The Ethno-Narcotic Politics of the Shan People: Fighting With Drugs, Fighting for the Nation on the Thai-Burmese Border by Thitiwut Boonyawongwiwat. Lanham, MD: Lexington Books, 2018. xvii + 165 pp. Hardcover: US$ 90.00, ISBN 978-1-4985-2016-4. Ebook: US$ 85.50, ISBN 978-1-4985-2017-1.
As the country with the longest running civil war in the world, Burma (officially known as Myanmar today) has a tortuous history of ethnic insurgency and conflicts between a variety of ethnic minorities and the Bamar majority governments. This is particularly true in the Shan State, which has a history of insurgency deeply tied to the intrigues of Cold War regional geopolitics—a result of the support of the US Central Intelligence Agency and the Thai government for the Kuomintang, the Chinese nationalist troops who were defeated during the Chinese Civil War and invaded and occupied Burma's eastern Shan State for nearly a decade beginning in 1950. This Cold War past also laid the roots for the politics of narcotics along the border between Burma and Thailand, where the Kuomintang and other ethnic armed groups, including the Shan, used the handsome profits of the opium trade to finance their insurgencies. Within this history of narcotics and ethnic insurgency, Boonyawongwiwat's book discusses the role of narcotics in contemporary ethnic identity formation within 1 Shan community along the Thai-Burmese border.
The book's main argument is that, in the post–Cold War period, narcotics have been identified as a threat to the Shan people, and, thus, Shan nationalism has taken on a strong antinarcotic ideology. Empirically, the book is based on ethnographic studies of a Shan village along the Thai-Burmese border, which used to be the base for the notorious Shan drug lord Khun Sa but is now a transit town for the support of 1 of the larger Shan insurgent groups on the Burmese side of the border. The author conducted field observations and carried out interviews in this village to document how the antinarcotics ideology has been promoted and internalized as part of the Shan nationalism itself.
The book is based on the author's doctoral thesis, and parts still read like one. It has 5 substantive chapters, an introduction, and a conclusion. In the substantive chapters, the book first discusses the theoretical framework of so-called antinarcotics nationalism, followed by a review of the history of ethnic conflict in Burma. It then analyses Thailand's highland development projects and the Thai state's role in the changing dynamics of narcotics politics along the borderland. The next 2 chapters specifically examine how contemporary Shan nationalist leaders conceptualize the role of narcotics in their versions of Shan nationalism, as well as how such an ideology has been internalized among the ordinary Shan people and manifests itself in daily encounters within 1 Shan village.
The strength of the book is its textual analysis of speeches made by Khun Sa and the current leader of the Shan State Army–South, Yord Serk. It includes long quotes from their political ideologies, which the author uses to trace the evolution of Shan nationalism and the changing relationship between ethnic insurgencies and narcotics. In this way, one can observe and evaluate how the role of narcotics has changed, at least in the official wordings from different generations of Shan leaders. Through such analysis the author demonstrates how the political logics of narcotics have changed from the Cold War to the post–Cold War periods.
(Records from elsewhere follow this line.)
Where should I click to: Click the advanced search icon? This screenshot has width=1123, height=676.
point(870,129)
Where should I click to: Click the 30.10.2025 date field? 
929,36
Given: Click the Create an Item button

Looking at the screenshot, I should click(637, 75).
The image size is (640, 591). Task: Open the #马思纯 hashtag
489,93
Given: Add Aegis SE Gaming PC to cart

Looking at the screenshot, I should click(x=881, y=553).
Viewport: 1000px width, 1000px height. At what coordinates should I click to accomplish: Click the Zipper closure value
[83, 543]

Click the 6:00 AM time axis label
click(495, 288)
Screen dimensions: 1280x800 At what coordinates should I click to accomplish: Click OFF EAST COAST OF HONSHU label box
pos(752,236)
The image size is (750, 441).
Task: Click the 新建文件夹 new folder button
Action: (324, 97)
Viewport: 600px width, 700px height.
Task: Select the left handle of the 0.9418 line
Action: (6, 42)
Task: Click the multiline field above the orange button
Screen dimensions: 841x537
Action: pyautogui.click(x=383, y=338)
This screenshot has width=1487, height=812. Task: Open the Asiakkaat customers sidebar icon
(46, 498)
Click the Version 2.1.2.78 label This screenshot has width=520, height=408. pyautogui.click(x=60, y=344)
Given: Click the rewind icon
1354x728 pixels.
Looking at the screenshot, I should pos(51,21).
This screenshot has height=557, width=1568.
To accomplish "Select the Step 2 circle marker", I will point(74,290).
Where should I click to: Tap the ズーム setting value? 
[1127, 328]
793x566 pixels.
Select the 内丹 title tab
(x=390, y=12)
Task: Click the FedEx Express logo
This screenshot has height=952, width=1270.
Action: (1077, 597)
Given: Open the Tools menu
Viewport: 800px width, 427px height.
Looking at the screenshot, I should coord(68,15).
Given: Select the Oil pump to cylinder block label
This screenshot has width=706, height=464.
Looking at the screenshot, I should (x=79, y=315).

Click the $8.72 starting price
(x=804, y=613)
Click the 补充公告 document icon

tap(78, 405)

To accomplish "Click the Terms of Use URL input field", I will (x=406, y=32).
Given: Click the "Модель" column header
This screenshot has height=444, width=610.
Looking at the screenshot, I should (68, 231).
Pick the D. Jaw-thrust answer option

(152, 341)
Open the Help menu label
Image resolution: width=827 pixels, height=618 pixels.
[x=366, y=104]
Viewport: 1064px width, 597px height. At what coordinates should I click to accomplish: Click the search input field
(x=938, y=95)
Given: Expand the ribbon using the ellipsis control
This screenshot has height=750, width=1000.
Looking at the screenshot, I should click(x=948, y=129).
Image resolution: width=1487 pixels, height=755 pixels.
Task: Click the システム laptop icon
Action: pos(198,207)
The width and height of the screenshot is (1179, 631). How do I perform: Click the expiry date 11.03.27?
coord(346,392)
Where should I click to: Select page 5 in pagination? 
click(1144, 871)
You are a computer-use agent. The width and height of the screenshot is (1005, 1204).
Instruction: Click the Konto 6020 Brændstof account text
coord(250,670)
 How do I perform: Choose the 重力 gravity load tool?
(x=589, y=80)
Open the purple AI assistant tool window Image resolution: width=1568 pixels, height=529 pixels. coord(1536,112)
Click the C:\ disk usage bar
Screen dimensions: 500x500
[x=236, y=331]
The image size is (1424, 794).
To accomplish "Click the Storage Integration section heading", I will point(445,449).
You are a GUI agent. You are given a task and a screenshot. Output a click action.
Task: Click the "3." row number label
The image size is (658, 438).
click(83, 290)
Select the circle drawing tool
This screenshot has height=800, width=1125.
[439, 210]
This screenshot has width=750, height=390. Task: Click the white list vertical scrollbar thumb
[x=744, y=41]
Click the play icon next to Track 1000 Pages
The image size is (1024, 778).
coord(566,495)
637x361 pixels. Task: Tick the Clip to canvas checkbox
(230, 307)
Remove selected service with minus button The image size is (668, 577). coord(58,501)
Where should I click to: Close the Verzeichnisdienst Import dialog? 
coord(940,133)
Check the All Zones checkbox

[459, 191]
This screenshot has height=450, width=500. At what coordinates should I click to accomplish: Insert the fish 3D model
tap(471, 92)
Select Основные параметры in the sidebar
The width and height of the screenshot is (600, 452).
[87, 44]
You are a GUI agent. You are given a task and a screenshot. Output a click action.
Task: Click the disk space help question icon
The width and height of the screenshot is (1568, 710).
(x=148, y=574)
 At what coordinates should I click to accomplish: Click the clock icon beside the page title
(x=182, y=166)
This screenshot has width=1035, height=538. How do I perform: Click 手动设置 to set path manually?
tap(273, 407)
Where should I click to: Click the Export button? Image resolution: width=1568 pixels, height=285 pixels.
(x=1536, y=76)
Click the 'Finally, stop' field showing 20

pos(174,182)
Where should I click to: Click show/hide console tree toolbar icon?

That said, the book has quite a few problematic and unsatisfying aspects. Throughout the book, the author focuses quite narrowly on the issue of opium. However, currently the biggest narcotics epidemic along the Thai-Burmese border is methamphetamine, which goes by the Thai name ya ba. It is thus quite astonishing that the author does not discuss this. At the same time, one wonders how the Shan State Army is financing itself, given its past reliance on drug money. The author provides no material on how contemporary Shan insurgent groups are financed. There should have been more discussion about the issues of greed versus grievance among the Shan insurgents; the author alludes to these issues in the theory chapter but does not expand on them in the empirical chapters. For example, it is common knowledge that drug production in Burma is going up every year, and opium production has bounced back. It is difficult to prove that an ethnic insurgent group can financially sustain itself without getting its hands dirty. Methodologically, how can we really take the words of ethnic insurgent leaders at their face value? If asked, no one would willingly admit to being a drug lord. The author should have been more cautious in dealing with his interview materials from Shan insurgent leaders.
In addition, the chapter on the Thai state's highland development project seems disconnected from the rest of the book. It is not clear why the author includes it because its link with Shan nationalism is not that obvious. Furthermore, one cannot really talk about Shan nationalism as a whole by doing research within 1 refugee village in Thailand. Some of the claims the author makes seem a bit overblown. The Shan State is a very diverse place with multiple groups of ethnic insurgencies and multiple Shan armed groups and political parties. Some of the Shan insurgent groups fight against each other; for example, there have been recent clashes between the Shan State Army–South and Shan State Army–North. It is a danger to generalize Shan nationalism for the whole of the Shan State on the basis of 1 borderland community. The author should have placed the book's focus more squarely on the unique circumstances of the borderland rather than venturing into the broad ethnonationalist politics within Burma in general.